US President George W Bush has vowed to maintain the trade embargo on Cuba for as long as the government in Havana keeps its "monopoly" on power.
Mr Bush criticised the Cuban regime and encouraged dissidents
Mr Bush said he looked forward to a world without Cuban leader Fidel Castro and urged greater global action to promote democracy in Cuba.
He denounced present-day Cuba as "a tropical gulag".
Cuba rejected Mr Bush's appeal and accused him of promoting violence to bring about a change of regime.
In his first major address on Cuban policy in four years, Mr Bush adopted an uncompromising stance towards the leadership of Cuba.
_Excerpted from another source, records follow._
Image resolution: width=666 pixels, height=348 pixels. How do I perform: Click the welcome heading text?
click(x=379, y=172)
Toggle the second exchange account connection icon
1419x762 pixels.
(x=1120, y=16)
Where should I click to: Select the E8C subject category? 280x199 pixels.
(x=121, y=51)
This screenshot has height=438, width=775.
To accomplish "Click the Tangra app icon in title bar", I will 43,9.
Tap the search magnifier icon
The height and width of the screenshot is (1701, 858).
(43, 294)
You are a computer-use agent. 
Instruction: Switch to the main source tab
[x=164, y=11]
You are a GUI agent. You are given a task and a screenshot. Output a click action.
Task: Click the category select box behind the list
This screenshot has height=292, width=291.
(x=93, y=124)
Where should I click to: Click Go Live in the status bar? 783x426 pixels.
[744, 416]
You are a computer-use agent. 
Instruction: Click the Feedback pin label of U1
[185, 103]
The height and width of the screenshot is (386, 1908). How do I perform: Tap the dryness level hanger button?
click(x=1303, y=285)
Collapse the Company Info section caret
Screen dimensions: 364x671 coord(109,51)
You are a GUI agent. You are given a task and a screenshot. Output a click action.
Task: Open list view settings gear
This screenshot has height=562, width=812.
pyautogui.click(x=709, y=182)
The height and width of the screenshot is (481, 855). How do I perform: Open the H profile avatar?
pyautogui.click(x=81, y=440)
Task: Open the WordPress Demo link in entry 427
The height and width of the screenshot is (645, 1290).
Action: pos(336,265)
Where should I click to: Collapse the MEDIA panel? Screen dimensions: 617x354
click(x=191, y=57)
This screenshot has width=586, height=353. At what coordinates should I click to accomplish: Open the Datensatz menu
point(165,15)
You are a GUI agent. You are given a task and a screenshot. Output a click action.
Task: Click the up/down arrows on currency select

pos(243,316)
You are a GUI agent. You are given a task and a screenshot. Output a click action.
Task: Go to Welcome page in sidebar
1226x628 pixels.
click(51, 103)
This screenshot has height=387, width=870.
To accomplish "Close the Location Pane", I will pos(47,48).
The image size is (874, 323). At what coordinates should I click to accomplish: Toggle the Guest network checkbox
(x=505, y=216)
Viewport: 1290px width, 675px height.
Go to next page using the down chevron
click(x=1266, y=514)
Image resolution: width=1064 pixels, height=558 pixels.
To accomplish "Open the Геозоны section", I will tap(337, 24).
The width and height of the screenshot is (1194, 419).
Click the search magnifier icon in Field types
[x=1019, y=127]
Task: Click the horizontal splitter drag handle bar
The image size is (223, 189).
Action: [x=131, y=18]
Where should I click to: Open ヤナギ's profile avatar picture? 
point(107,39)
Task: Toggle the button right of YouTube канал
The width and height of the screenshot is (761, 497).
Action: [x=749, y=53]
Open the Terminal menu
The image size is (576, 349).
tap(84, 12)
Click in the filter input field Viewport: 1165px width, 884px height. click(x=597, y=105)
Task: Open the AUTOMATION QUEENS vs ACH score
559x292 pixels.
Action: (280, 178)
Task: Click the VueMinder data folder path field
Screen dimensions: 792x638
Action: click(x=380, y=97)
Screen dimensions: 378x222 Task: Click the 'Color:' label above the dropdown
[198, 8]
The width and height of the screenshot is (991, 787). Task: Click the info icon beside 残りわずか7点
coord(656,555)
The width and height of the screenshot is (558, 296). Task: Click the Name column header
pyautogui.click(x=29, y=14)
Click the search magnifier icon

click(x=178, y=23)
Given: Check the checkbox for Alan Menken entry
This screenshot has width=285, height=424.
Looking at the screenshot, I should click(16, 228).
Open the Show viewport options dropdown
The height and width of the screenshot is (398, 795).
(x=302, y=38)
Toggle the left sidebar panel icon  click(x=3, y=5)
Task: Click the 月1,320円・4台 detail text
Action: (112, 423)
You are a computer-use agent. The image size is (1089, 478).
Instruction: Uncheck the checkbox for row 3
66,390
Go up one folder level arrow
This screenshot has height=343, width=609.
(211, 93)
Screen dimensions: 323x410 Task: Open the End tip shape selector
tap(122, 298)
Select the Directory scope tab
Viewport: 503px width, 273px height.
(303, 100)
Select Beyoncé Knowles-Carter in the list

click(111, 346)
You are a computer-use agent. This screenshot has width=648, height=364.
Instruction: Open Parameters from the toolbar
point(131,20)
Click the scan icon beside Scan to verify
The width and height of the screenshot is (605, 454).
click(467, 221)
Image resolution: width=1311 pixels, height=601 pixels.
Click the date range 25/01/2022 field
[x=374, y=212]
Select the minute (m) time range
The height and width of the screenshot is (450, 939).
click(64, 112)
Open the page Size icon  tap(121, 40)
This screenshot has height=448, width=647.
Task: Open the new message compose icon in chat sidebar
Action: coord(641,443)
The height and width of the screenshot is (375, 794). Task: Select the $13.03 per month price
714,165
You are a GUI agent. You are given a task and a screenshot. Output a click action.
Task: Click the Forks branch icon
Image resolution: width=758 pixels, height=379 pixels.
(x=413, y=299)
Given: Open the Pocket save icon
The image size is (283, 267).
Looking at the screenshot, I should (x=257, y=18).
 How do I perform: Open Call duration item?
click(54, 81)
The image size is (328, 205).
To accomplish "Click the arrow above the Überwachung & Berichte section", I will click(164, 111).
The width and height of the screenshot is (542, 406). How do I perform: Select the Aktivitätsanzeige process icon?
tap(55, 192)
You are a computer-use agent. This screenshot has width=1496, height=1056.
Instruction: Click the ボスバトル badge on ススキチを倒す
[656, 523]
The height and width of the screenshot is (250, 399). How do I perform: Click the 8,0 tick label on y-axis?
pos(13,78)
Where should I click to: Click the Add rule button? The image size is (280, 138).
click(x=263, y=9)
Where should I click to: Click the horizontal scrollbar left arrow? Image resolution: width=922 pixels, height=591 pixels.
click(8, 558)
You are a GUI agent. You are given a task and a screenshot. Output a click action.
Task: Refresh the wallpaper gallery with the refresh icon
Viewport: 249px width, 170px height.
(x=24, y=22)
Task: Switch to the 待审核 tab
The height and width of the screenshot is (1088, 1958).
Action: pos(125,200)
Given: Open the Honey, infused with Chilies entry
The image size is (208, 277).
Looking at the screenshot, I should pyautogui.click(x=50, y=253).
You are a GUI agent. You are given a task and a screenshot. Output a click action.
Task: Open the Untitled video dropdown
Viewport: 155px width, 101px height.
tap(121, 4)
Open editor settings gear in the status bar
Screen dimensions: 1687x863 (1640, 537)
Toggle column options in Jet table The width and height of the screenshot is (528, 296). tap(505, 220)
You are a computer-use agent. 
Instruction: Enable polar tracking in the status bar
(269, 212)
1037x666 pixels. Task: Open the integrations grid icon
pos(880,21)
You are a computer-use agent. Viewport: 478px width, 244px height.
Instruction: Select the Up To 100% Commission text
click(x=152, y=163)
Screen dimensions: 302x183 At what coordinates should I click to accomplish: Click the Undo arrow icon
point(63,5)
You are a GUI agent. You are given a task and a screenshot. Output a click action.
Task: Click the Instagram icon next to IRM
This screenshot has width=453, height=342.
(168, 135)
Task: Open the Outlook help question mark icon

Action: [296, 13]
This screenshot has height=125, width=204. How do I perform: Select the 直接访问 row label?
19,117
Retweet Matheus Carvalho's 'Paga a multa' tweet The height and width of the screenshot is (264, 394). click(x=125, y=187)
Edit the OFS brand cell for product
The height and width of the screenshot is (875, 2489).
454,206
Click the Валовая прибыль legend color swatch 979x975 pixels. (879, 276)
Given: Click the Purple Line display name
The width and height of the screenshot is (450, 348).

"As long as the regime maintains its monopoly over the political and economic life of the Cuban people, the United States will keep the embargo in place," he said in a speech at the US State Department.
Mr Bush spoke of citizens there who, he said, had no freedom of employment or expression, who lived in dire circumstances and who feared beatings for pursuing the lives they wanted.
"Now is the time to support the democratic movement growing on the island," he said.
"Now is the time to stand with the Cuban people as they stand up for their liberty. And now is the time for the world to put aside its differences and prepare for Cubans' transitions to a future of freedom and progress and promise."
Mr Bush mentioned the names of dissidents who had been imprisoned for long terms, harassed or persecuted for speaking out against the Cuban communist regime.
He presented dissidents and relatives of dissidents who had escaped Cuba and were present in the audience.
"The dissidents of today will be the nation's leaders," Mr Bush said.
"And when freedom finally comes, they will surely remember who stood with them."
He praised countries like the Czech Republic, Poland and Hungary for the support they were giving to Cuban dissidents and called on other countries to follow suit.
In swift reaction to Mr Bush's speech, Cuban Foreign Minister, Felipe Perez Roque, accused him of promoting the use of force to instigate political change in Cuba.
"It is a confirmation that the current policy of the Bush regime is regime change in Cuba, including through the use of force," Mr Perez Roque told reporters in Havana.
Mr Bush's speech "is understood as a plea for violence, a call for the use of force to topple the revolution and impose his ideas on Cuba," he said.